[Extracted data — start]

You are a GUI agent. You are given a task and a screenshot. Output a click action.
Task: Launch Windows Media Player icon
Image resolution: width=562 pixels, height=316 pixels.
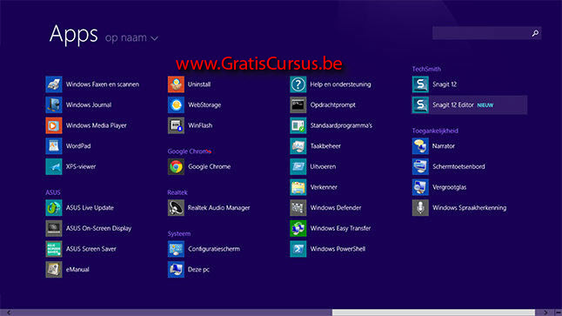(54, 125)
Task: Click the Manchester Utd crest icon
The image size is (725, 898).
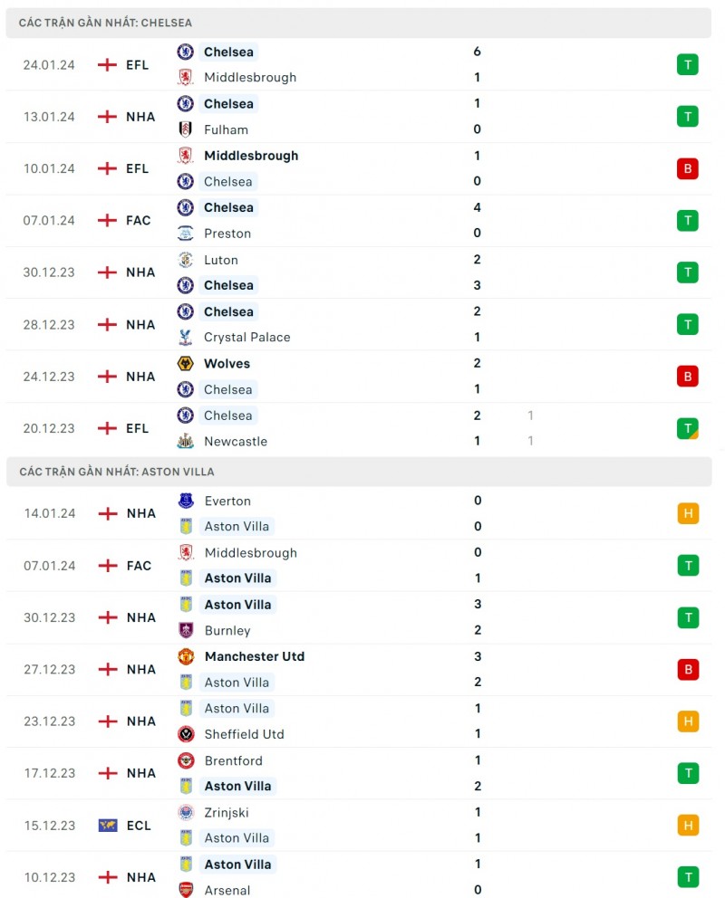Action: click(x=186, y=656)
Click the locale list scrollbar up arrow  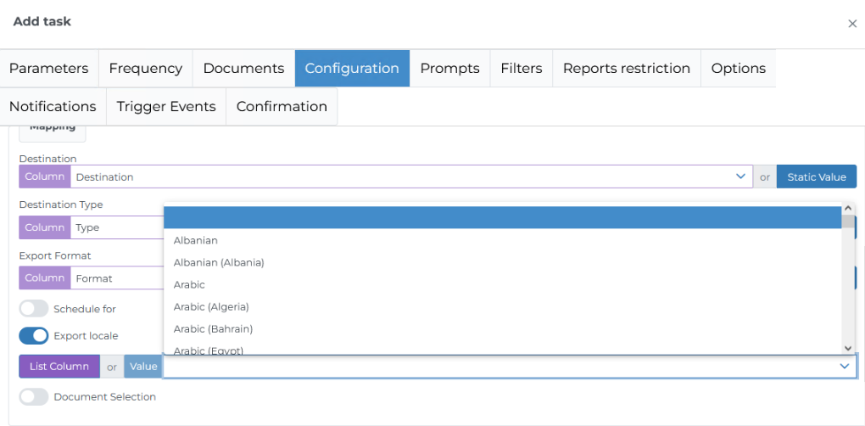pyautogui.click(x=848, y=209)
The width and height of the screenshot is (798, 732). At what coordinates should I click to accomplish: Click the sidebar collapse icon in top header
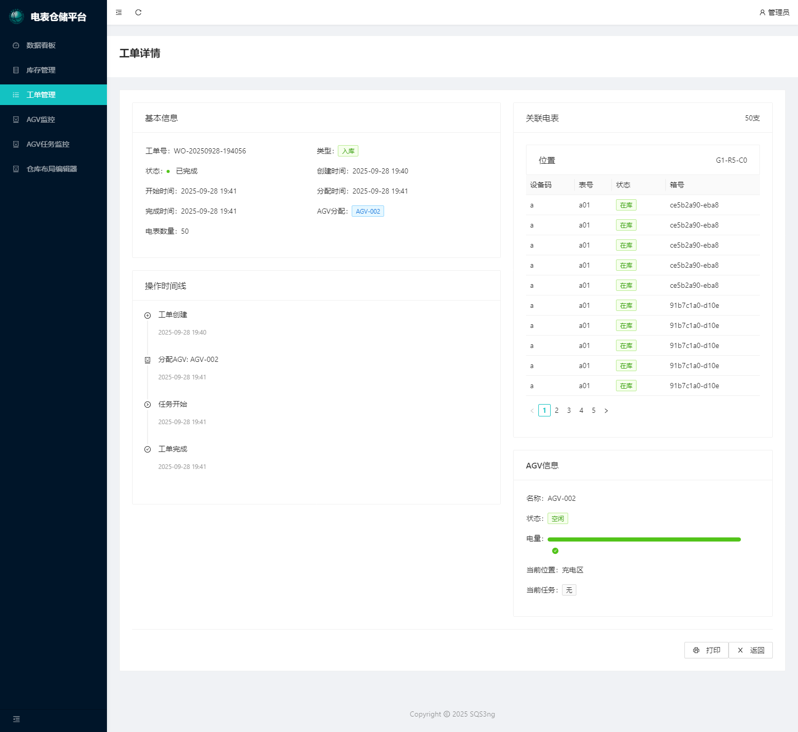coord(119,12)
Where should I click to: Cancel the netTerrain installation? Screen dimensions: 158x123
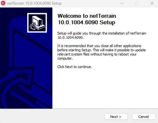(x=143, y=117)
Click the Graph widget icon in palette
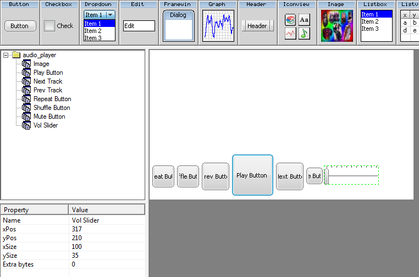 click(217, 26)
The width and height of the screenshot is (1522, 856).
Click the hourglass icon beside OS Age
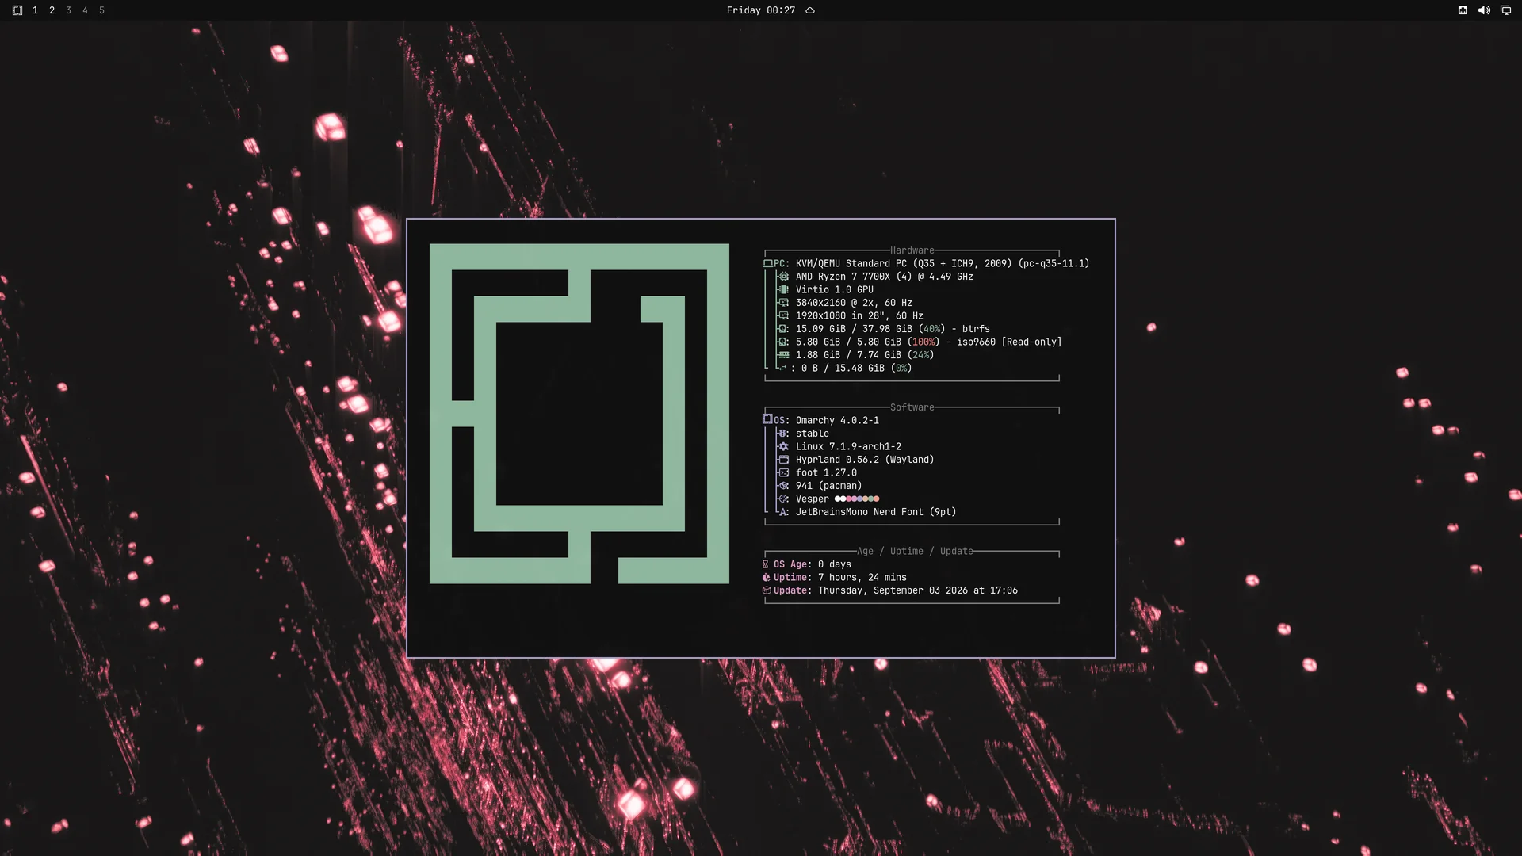[x=766, y=564]
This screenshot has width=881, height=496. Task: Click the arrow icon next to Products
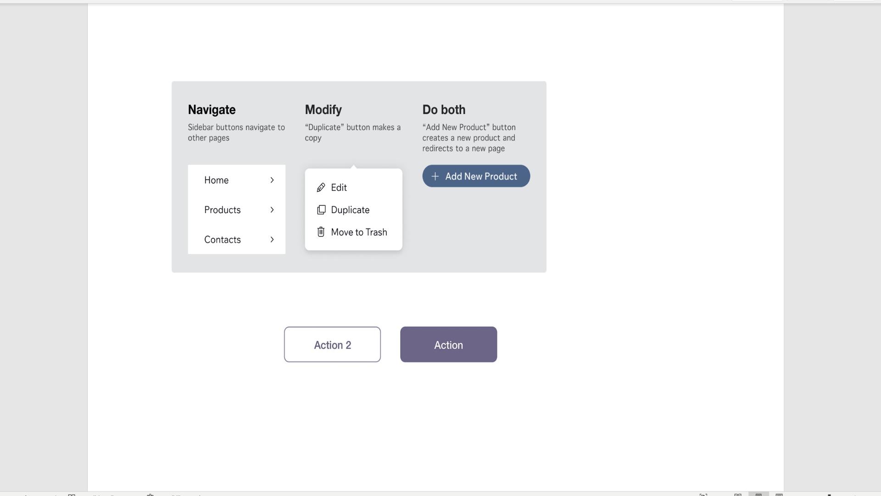coord(272,209)
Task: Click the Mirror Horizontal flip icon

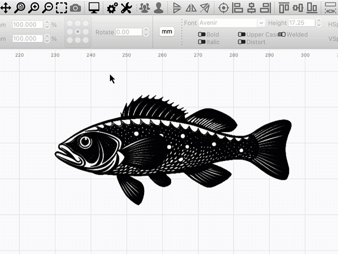Action: click(191, 7)
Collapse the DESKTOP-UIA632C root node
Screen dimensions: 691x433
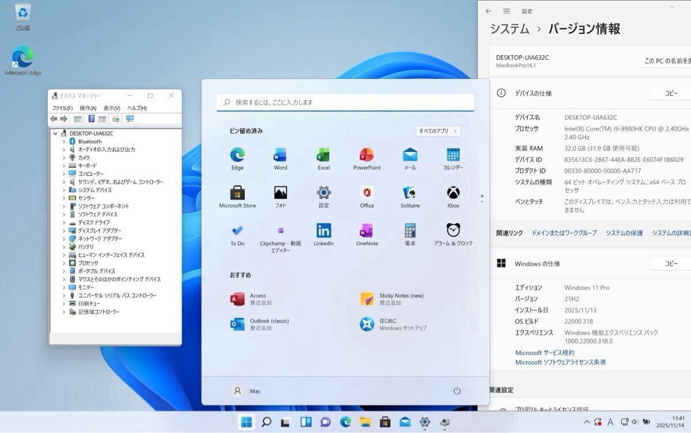tap(55, 133)
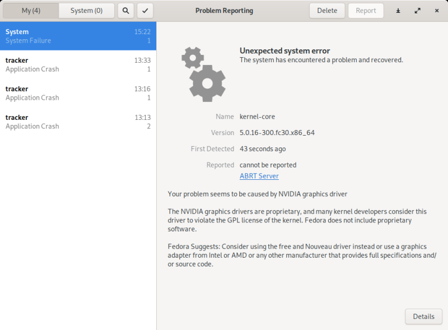Click the Report button
This screenshot has width=448, height=330.
coord(366,11)
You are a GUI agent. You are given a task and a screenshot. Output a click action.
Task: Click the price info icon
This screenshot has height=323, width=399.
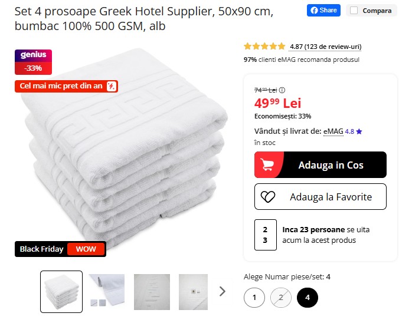(282, 90)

[Extracted data — finish]

Instructions for the task. Each line from the one with "Task: Click the price info icon" to the final line of the data above is to be printed exactly; no picture should appear in the copy.

Solution to the exercise.
Task: Click the price info icon
This screenshot has height=323, width=399.
(282, 90)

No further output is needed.